Algún lugar del norte de Francia, 12 de diciembre de 1917

Querido hermano:

Espero que todos os encontréis bien. Siento no haber escrito antes, pero apenas tengo tiempo nada más que para el adiestramiento y el sueño. Además ya sabes que lo mío no es la escritura.

Lo siento, pero no puedo decirte dónde estamos. Tan solo que al fin hemos cruzado el charco. Cuestiones de seguridad, dicen nuestros superiores. Pero esas órdenes no impiden que te pueda contar todo lo que ha pasado.

Hace tres semanas, por sorpresa y en secreto, nos metieron en cargueros, apretujados como sardinas y nos hicimos a la mar. La travesía fue una pesadilla.
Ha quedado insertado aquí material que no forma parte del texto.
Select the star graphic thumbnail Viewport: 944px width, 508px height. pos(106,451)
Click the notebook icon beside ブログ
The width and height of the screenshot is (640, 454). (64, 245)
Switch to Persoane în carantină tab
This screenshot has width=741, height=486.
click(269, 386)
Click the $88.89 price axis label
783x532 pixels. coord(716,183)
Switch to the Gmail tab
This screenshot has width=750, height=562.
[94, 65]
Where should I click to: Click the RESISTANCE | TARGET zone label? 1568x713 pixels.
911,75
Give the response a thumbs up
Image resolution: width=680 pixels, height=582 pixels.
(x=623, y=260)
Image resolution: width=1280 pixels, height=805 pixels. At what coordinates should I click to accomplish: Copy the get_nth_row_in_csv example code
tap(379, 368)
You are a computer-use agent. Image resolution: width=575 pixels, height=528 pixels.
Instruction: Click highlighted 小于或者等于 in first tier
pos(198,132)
Tras un par de horas de viaje, todo el mundo estaba mareado y vomitando. El barco olía que apestaba, haciendo que los pocos que resistían el mareo vomitasen por efecto del intenso hedor.

Cuando finalmente nos recuperamos, una violenta tormenta procedente del norte nos alcanzó con olas de más de cinco metros, volviendo a dejarnos a todos en un estado lastimoso. Los marineros, sin embargo, estaban felices, primero por ver a aquellos orgullosos chavales arrastrarse por el barco como almas en pena y segundo por la imposibilidad de que los submarinos alemanes pudiesen atacarles con el mar en semejantes condiciones.

La tormenta nos acompañó con pequeños lapsos de tranquilidad durante toda la travesía hasta que llegamos al puerto de Brest. Milagrosamente no perdimos ningún barco. Cuando posamos el pie en Francia, durante unos minutos nos sentimos tan mareados como en alta mar, creímos que no nos íbamos a volver a sentir humanos nunca más, pero todo cambió radicalmente en cuanto salimos del puerto.

Avanzamos en formación por las calles de Brest, camino de las afueras, donde nos esperaba una flota de camiones que nos llevaría al campamento. Al principio apenas había un alma por las calles, pero de alguna manera se corrió la voz y en cuestión de minutos estábamos rodeados por un montón de gente que nos vitoreaba como si ya hubiésemos ganado la guerra.

Los hombres lanzaban sus sombreros al aire y nos vitoreaban mientras que las jóvenes salían de entre la multitud y se nos colgaban del cuello, abrumándonos con sus perfumes, besando nuestras mejillas y regalándonos flores. Nuestro cansancio y nuestro mareo se esfumaron sustituidos por una intensa sensación de orgullo. Nos pavoneamos y machamos ante la gente con una sonrisa de satisfacción que no nos cabía en la cara.

Subimos a los camiones y no paramos hasta llegar al campamento, dando botes en los estropeados caminos, comiendo dentro de los vehículos y solo parando para hacer nuestras necesidades en la cuneta.

El cielo estaba encapotado y caía una fina lluvia que lo empapaba todo, haciendo que aquel campamento pareciese aun más deprimente. Consistía en una serie de barracones dispuestos alrededor de una plaza presidida por la bandera americana. Dominando la plaza estaba plantado el único edificio de ladrillo, el pabellón destinado a los oficiales y los instructores.

Sí instructores. Creíamos que nada más llegar nos destinarían al frente y en cuestión de horas estaríamos matando boches, pero no fue así. Tras un corto descanso de seis horas volvíamos a estar haciendo marchas y arrastrándonos por el barro con equipo completo.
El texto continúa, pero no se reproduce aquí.